Supplied records
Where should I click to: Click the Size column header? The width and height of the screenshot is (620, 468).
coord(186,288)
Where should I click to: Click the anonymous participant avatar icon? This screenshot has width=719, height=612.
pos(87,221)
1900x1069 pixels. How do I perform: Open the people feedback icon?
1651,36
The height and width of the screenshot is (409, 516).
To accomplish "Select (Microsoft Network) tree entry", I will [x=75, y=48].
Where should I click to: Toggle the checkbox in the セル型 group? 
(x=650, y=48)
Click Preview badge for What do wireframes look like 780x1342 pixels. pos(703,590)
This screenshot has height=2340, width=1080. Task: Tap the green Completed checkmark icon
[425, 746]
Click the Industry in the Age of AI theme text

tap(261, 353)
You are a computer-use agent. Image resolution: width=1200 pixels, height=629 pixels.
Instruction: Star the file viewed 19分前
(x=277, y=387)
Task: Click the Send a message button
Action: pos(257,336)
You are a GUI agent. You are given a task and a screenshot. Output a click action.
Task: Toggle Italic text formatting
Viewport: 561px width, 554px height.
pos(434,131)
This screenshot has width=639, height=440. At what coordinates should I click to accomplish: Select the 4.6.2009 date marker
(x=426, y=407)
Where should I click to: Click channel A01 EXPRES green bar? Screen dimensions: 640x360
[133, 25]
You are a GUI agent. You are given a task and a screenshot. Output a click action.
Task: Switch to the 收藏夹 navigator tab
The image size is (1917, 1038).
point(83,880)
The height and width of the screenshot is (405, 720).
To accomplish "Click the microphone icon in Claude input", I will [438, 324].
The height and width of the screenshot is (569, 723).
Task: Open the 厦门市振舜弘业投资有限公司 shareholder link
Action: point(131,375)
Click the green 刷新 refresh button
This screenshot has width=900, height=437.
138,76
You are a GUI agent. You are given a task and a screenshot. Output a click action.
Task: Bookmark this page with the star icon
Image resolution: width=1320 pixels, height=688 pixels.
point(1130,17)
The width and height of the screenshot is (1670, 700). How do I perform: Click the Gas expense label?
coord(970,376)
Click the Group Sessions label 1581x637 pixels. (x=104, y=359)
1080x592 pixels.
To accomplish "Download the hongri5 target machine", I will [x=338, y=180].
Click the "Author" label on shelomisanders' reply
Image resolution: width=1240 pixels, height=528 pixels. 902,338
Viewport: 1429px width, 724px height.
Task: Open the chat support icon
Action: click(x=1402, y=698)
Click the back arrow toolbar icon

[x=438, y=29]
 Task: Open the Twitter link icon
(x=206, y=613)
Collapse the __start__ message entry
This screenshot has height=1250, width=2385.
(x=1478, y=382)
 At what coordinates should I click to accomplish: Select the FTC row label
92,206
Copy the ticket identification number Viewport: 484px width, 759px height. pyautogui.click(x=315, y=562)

Directions
Each record must be restated word for word, including the last line.

Completed exercise
Where should I click to: Click the Size column header? The width and height of the screenshot is (620, 468).
coord(186,288)
Where should I click to: Click the anonymous participant avatar icon? This screenshot has width=719, height=612.
pos(87,221)
1900x1069 pixels. How do I perform: Open the people feedback icon?
1651,36
The height and width of the screenshot is (409, 516).
To accomplish "Select (Microsoft Network) tree entry", I will [x=75, y=48].
Where should I click to: Toggle the checkbox in the セル型 group? 
(x=650, y=48)
Click Preview badge for What do wireframes look like 780x1342 pixels. pos(703,590)
This screenshot has height=2340, width=1080. Task: Tap the green Completed checkmark icon
[425, 746]
Click the Industry in the Age of AI theme text

tap(261, 353)
You are a computer-use agent. Image resolution: width=1200 pixels, height=629 pixels.
Instruction: Star the file viewed 19分前
(x=277, y=387)
Task: Click the Send a message button
Action: pos(257,336)
You are a GUI agent. You are given a task and a screenshot. Output a click action.
Task: Toggle Italic text formatting
Viewport: 561px width, 554px height.
pos(434,131)
This screenshot has width=639, height=440. At what coordinates should I click to accomplish: Select the 4.6.2009 date marker
(x=426, y=407)
Where should I click to: Click channel A01 EXPRES green bar? Screen dimensions: 640x360
[133, 25]
You are a GUI agent. You are given a task and a screenshot. Output a click action.
Task: Switch to the 收藏夹 navigator tab
The image size is (1917, 1038).
point(83,880)
The height and width of the screenshot is (405, 720).
To accomplish "Click the microphone icon in Claude input", I will [438, 324].
The height and width of the screenshot is (569, 723).
Task: Open the 厦门市振舜弘业投资有限公司 shareholder link
Action: point(131,375)
Click the green 刷新 refresh button
This screenshot has width=900, height=437.
138,76
You are a GUI agent. You are given a task and a screenshot. Output a click action.
Task: Bookmark this page with the star icon
Image resolution: width=1320 pixels, height=688 pixels.
point(1130,17)
The width and height of the screenshot is (1670, 700). How do I perform: Click the Gas expense label?
coord(970,376)
Click the Group Sessions label 1581x637 pixels. (x=104, y=359)
1080x592 pixels.
To accomplish "Download the hongri5 target machine", I will [x=338, y=180].
Click the "Author" label on shelomisanders' reply
Image resolution: width=1240 pixels, height=528 pixels. 902,338
Viewport: 1429px width, 724px height.
Task: Open the chat support icon
Action: click(x=1402, y=698)
Click the back arrow toolbar icon

[x=438, y=29]
 Task: Open the Twitter link icon
(x=206, y=613)
Collapse the __start__ message entry
This screenshot has height=1250, width=2385.
(x=1478, y=382)
 At what coordinates should I click to accomplish: Select the FTC row label
92,206
Copy the ticket identification number Viewport: 484px width, 759px height. pyautogui.click(x=315, y=562)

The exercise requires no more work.